┌────────

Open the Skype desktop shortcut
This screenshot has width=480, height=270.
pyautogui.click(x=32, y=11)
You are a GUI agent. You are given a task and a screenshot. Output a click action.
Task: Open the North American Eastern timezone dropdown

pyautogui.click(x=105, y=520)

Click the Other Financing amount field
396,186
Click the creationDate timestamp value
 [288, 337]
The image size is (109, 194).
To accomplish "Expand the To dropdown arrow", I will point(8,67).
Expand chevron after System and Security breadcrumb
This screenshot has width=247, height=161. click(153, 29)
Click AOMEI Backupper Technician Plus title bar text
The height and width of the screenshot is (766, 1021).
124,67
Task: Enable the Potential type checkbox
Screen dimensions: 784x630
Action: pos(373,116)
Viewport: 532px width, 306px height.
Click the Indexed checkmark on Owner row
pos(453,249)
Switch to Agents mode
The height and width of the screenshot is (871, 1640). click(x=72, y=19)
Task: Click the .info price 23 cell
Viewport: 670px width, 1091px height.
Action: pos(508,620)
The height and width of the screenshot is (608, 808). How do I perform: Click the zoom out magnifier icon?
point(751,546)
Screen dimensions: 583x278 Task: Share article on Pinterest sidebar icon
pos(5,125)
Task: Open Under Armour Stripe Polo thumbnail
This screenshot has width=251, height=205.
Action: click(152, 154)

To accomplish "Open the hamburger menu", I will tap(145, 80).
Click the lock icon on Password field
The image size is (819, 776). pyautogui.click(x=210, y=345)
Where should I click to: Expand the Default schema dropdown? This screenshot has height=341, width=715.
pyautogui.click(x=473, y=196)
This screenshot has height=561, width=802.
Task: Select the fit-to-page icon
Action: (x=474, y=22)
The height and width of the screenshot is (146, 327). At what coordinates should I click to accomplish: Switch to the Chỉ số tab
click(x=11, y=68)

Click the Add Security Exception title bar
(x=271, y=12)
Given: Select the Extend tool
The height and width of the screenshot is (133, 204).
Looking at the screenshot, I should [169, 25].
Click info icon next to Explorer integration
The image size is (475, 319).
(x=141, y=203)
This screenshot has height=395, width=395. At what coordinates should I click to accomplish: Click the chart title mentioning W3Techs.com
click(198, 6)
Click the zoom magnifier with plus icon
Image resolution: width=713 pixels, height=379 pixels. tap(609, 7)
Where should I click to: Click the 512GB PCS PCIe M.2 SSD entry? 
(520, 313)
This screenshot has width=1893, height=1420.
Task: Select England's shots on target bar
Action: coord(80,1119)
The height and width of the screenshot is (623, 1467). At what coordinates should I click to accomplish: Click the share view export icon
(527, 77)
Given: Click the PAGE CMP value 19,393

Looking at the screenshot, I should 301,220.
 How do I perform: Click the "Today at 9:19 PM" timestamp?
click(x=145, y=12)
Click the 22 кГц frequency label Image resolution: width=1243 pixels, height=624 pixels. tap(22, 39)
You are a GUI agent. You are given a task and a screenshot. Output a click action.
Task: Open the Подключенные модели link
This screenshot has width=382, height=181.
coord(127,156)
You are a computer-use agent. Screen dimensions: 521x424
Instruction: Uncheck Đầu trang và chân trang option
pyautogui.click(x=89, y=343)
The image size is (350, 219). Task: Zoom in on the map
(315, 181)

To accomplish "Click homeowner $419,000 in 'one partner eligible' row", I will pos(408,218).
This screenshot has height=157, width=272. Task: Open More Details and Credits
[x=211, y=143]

└────────

■ Task item ■
In the data above, find each line where the string "will" appears, then copy it.

■ Final answer ■
To accomplish "Expand the To dropdown arrow", I will point(8,67).
To accomplish "Open the hamburger menu", I will tap(145, 80).
To accomplish "Click homeowner $419,000 in 'one partner eligible' row", I will pos(408,218).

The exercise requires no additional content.